TechChange is a B Corporation-- a legal structure often referred to as "hybrid" because it combines for-profit income structure with an altruistic mission. Though legislation varies slightly from state to state, B corporation status generally requires a company to embed a "materially positive impact on society and the environment" into its activities, and makes the company responsible to shareholders for achieving this impact (along with generating financial profit). B corp status helps socially responsible companies raise money from so called "impact investors" who want to create social change through their financial investments. While there are currently only slightly over a 1000 B Corporations world-wide, it is a social and economic experiment of great interest to the nonprofit sector. Musing: will some museums experiment with B corporation status, enabling them to attract capital from investors to improve arts literacy, support research, or preserve history in addition to a modest financial return? Divorced from often dysfunctional complications of donor expectations and nonprofit governance, would a museum be better positioned to achieve financial sustainability?

The focus of the Forbes article is how TechChange is tackling the challenge of scale. Their founder wants the company to have a deeper social impact, and has to figure out "at what pace and with whose money." Should they "bootstrap" themselves up, expanding their client base and plowing the profits into growing their operations, or attract social impact investors? Musing: What can museums learn from for-profit and hybrid businesses about financing the process of scaling their operations? How can we change the scope of our ambitions regarding scale, and change our financing to match? 

Museums face a vast challenge in an age in which scale is defined by the reach of the internet. Michael Edson summarized this challenge brilliantly in Dark Mattera recent essay which launched the online publishing project Code|Words: Technology and theory in the museum. Michael has addressed this theme before--in AAM's recent report Building the Future of Education: Museums and the Learning Ecosystem, he points out that reaching a billion learners is the kind of dream museums need in order to have a major impact on US education. I've heard from many museum folk, not all of them from small museums, who are deeply disturbed by this challenge of scale. Should every museum be expected to exploit the reach of the internet? Are there appropriate smaller ambitions for impact? What about the physical, face-to-face audience? 

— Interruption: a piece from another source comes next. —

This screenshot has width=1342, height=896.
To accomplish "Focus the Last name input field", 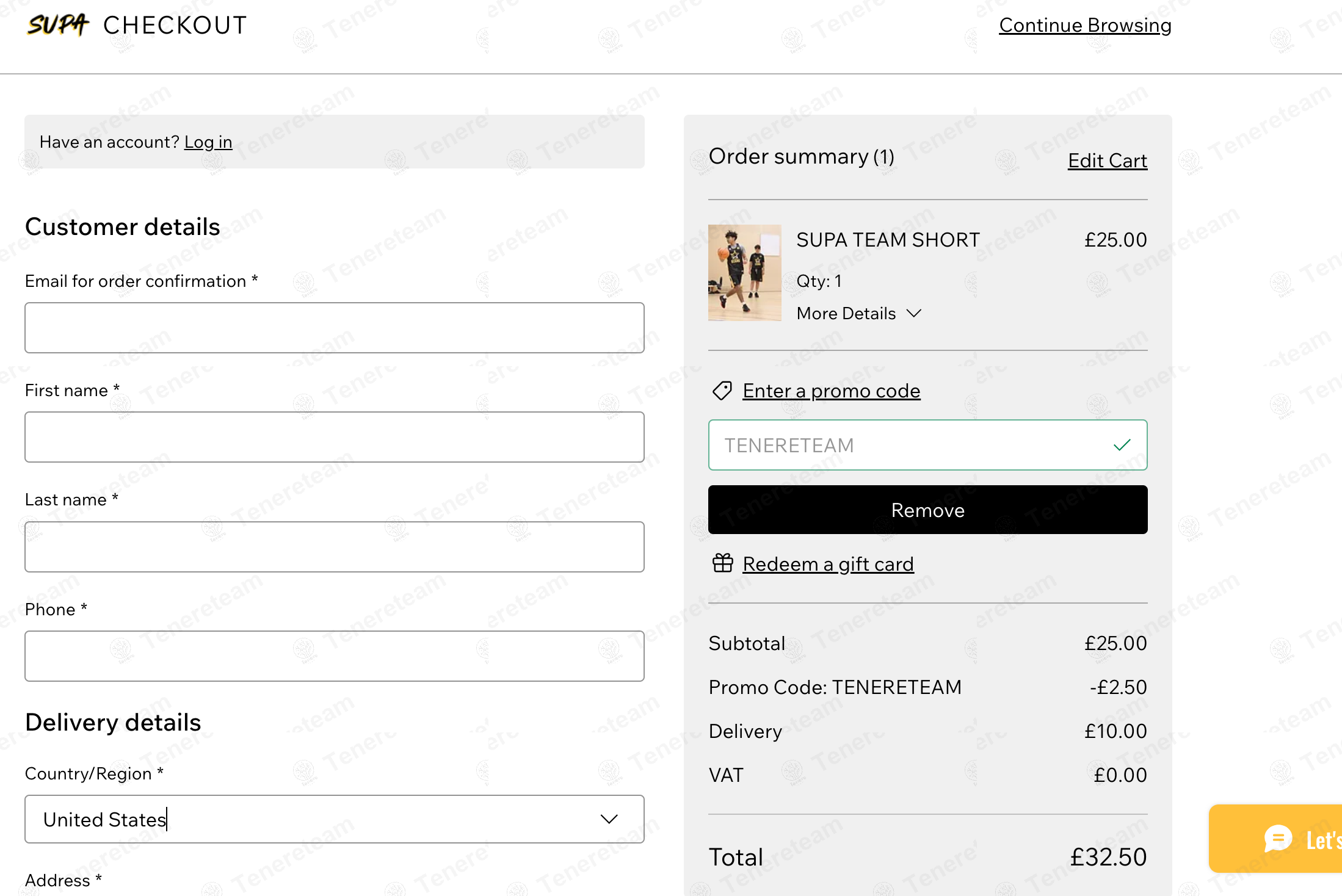I will (335, 547).
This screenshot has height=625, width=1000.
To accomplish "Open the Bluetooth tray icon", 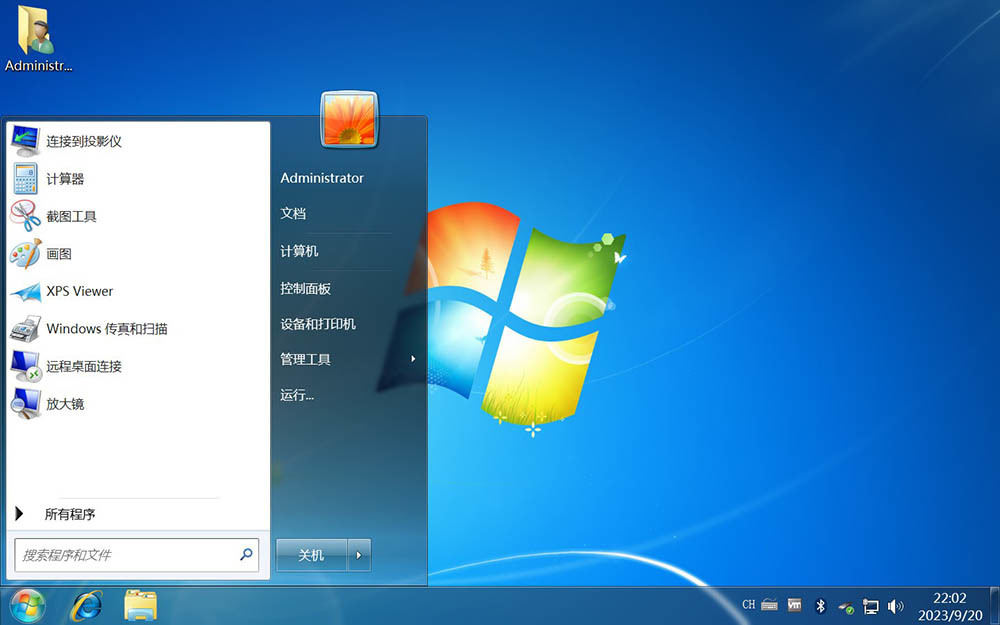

In the Forbes article Sonal Shah, senior fellow at the Case Foundation, points out that organizations can scale in two ways: breadth (reaching more people) and depth (increasing the quantity and quality of what they offer their audience). Both require capital--which is notoriously difficult for nonprofits, including museums, to access. To people who feel it is not appropriate for their museums to aspire to scale up and out, using the reach of the internet to serve a global audience, I would say, what about scaling deep? Either way, you start with an ambition and fund that vision, rather than asking "what can we do with the money people are willing to give us?" And finding the capital needed to achieve that vision may require something more than philanthropy, more than the traditional business model. 

So keep an eye on the news, for coverage about companies like TechChange, or ThinkImpact (profiled in TrendsWatch), and think about what our sector can learn from companies hell bent on improving the world...without the benefit of tax exempt status.